La région forestière de Kisangani, riche d’une biodiversité exceptionnelle, reste confrontée à une menace persistante : le trafic illicite des grands singes. Pour faire face à cette réalité préoccupante, un atelier de deux jours consacré aux stratégies de lutte contre ce fléau a été lancé sous l’impulsion de la ministre provinciale de l’Environnement, Maître Bijoux Koy Taka. Cadre choisi, la faculté des sciences de l’université de Kisangani.

Organisée par l’ONG Action pour le droit de l’environnement et la restauration des écosystèmes (ADRE), avec l’appui technique du professeur Nicaise Amundala, cette rencontre réunit des acteurs institutionnels, des organisations de la société civile, des experts environnementaux et des professionnels des médias. L’objectif est clair : réfléchir collectivement à des mécanismes efficaces pour enrayer le trafic illicite des grands singes dans la région forestière de Kisangani, où chimpanzés et bonobos demeurent fortement menacés.
Au cœur des échanges figure la nécessité d’une prise de conscience accrue des différents intervenants engagés dans cette lutte. Les participants sont appelés à mesurer l’ampleur des dégâts causés par le braconnage et le commerce illégal, tant sur le plan écologique que social. L’atelier se veut également un espace de plaidoyer en direction des autorités compétentes, afin que des mesures contraignantes soient adoptées pour interdire formellement la capture des grands singes et renforcer les dispositifs de contrôle.
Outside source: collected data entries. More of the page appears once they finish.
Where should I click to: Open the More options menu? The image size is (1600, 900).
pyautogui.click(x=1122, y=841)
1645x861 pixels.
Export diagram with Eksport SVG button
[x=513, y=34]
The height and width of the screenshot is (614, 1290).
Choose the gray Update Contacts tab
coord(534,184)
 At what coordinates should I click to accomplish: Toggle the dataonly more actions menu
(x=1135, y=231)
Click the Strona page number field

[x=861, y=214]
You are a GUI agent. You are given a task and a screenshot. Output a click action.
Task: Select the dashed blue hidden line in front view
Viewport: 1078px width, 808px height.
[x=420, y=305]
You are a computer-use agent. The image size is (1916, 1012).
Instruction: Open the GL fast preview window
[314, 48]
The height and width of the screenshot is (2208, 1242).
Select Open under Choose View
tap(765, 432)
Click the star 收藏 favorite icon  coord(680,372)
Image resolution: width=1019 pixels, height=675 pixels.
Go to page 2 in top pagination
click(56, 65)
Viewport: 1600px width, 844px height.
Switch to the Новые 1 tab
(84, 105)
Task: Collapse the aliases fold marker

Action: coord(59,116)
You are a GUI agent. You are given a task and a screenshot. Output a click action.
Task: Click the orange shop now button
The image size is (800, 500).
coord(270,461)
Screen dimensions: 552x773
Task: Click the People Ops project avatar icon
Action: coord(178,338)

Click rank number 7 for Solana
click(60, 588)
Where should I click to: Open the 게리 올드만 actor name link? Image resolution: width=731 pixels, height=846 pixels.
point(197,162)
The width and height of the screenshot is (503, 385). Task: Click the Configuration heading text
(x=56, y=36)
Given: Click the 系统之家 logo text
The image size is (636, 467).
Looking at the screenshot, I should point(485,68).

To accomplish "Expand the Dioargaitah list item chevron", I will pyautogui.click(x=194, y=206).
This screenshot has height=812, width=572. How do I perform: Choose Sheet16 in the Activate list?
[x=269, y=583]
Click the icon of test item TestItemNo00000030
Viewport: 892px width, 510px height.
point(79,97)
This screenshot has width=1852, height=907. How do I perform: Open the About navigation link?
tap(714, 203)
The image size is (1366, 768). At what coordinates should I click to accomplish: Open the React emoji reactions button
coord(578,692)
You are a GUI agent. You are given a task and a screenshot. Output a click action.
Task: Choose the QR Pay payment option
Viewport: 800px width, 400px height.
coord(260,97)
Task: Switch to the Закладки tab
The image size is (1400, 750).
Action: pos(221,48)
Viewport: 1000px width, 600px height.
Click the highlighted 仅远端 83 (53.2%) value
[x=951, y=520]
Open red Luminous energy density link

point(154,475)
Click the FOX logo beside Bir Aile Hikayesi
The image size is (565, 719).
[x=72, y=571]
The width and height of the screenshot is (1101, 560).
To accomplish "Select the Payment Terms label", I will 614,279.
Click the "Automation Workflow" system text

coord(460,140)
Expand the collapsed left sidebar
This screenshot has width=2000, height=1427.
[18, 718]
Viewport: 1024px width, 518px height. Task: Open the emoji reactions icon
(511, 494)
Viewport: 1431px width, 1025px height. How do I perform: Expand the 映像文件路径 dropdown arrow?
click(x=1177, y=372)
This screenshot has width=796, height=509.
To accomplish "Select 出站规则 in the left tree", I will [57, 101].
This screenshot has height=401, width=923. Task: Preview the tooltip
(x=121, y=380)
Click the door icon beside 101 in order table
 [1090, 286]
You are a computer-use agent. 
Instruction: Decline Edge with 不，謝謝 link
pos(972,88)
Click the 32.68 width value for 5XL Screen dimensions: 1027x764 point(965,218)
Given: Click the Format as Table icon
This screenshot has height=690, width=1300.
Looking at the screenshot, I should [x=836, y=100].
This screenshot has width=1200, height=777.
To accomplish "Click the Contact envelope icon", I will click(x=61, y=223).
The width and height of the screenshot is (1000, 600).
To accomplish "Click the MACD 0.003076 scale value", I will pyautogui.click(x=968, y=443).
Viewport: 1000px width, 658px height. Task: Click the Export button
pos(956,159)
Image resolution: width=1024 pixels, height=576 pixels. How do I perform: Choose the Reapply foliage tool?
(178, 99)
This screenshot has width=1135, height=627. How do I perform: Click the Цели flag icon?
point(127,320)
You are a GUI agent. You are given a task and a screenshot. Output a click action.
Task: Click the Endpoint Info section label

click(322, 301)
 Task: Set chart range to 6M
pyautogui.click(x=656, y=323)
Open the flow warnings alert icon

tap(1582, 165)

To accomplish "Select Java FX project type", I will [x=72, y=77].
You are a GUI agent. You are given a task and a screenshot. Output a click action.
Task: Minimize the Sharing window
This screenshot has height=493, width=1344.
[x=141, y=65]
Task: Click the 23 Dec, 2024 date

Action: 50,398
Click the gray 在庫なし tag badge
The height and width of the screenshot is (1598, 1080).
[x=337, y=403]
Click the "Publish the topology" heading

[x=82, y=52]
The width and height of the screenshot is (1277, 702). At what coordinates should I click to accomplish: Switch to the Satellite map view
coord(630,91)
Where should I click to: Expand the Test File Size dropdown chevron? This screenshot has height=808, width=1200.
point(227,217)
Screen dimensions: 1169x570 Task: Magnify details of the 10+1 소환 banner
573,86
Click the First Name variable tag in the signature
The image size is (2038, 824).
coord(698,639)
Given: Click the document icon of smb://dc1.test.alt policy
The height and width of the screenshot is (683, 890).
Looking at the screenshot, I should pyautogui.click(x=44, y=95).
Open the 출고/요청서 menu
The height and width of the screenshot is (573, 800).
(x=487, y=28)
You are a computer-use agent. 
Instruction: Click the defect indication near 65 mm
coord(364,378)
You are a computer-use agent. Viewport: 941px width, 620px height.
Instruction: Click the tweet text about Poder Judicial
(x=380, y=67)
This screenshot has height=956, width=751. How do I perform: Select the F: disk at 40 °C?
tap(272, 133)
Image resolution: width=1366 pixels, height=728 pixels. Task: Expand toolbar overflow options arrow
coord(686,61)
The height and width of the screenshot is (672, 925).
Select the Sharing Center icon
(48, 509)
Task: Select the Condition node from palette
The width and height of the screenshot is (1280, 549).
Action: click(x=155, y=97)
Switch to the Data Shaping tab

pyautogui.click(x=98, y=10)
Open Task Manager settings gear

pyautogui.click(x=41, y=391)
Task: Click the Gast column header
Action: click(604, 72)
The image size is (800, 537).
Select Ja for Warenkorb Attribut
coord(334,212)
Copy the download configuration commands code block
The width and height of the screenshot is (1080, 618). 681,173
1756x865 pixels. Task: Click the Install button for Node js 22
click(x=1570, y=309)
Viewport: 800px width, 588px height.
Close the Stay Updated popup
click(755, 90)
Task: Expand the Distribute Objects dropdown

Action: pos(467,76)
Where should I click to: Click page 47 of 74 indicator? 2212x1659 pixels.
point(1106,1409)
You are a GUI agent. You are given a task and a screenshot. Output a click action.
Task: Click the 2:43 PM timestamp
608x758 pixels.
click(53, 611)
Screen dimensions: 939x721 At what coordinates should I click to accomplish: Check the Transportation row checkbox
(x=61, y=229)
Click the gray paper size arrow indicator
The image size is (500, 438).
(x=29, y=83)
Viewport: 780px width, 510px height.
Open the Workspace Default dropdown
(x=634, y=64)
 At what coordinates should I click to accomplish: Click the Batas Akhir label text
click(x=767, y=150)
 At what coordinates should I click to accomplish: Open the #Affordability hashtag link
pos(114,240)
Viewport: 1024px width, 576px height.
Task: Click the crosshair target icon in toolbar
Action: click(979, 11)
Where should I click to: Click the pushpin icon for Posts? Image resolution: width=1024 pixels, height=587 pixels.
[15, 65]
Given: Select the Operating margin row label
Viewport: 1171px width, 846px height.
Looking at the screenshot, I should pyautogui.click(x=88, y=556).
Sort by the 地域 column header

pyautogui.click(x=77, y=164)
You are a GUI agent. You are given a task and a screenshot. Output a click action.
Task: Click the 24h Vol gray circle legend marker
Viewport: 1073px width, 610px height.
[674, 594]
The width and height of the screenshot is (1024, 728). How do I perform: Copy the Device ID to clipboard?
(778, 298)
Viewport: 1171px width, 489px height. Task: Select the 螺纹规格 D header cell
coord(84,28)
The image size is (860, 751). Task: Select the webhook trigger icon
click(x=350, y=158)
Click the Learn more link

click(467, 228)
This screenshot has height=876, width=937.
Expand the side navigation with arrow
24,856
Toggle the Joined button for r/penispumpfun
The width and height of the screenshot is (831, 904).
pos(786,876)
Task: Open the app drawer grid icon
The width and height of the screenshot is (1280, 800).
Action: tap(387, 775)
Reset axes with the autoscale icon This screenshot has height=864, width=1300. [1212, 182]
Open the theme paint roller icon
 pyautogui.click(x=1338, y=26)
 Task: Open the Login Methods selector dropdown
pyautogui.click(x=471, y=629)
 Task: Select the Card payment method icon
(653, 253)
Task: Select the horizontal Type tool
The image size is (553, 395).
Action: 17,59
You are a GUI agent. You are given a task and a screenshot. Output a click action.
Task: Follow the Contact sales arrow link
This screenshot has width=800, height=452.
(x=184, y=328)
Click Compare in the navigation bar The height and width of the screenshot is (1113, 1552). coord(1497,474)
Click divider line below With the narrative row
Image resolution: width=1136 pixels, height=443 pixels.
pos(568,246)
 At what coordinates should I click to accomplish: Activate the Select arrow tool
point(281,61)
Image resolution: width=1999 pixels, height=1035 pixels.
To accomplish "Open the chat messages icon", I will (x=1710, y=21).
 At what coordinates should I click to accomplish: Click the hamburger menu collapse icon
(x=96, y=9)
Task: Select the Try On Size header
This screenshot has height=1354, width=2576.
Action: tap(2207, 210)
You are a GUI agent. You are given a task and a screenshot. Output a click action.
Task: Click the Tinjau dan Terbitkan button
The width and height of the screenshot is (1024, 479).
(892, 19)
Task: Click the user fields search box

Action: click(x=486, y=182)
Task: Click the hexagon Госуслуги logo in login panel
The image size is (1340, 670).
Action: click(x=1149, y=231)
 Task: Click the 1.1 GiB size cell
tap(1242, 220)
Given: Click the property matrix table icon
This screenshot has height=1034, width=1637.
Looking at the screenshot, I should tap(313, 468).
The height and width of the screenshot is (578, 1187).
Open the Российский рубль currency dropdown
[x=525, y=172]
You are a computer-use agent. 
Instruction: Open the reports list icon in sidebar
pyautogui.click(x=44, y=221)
Les travaux portent par ailleurs sur l’élaboration de stratégies opérationnelles adaptées au contexte local pour combattre le braconnage. Une attention particulière est accordée au rôle de l’information et de la communication. Les organisateurs envisagent la mise en place d’un réseau de journalistes chargés de sensibiliser la population de Kisangani à l’importance de la protection des grands singes et aux dangers que représente leur exploitation illégale.
Dans son mot de bienvenue, la coordinatrice de l’ONG ADRE, Madame Bibiche Draso, a insisté sur l’urgence de préserver ces espèces emblématiques, rappelant qu’elles jouent un rôle essentiel dans l’équilibre des écosystèmes forestiers de la Tshopo.

La province de la Tshopo nourrit de fortes attentes à l’issue de cet atelier. C’est pourquoi la ministre provinciale de l’Environnement a exhorté les participants à formuler des recommandations pertinentes, réalistes et applicables sur le terrain.
À travers cette initiative, les organisateurs entendent étendre la sensibilisation à toutes les couches de la population, convaincus que la protection des grands singes ne saurait être l’affaire de quelques spécialistes, mais un combat collectif pour la préservation du patrimoine naturel de la région.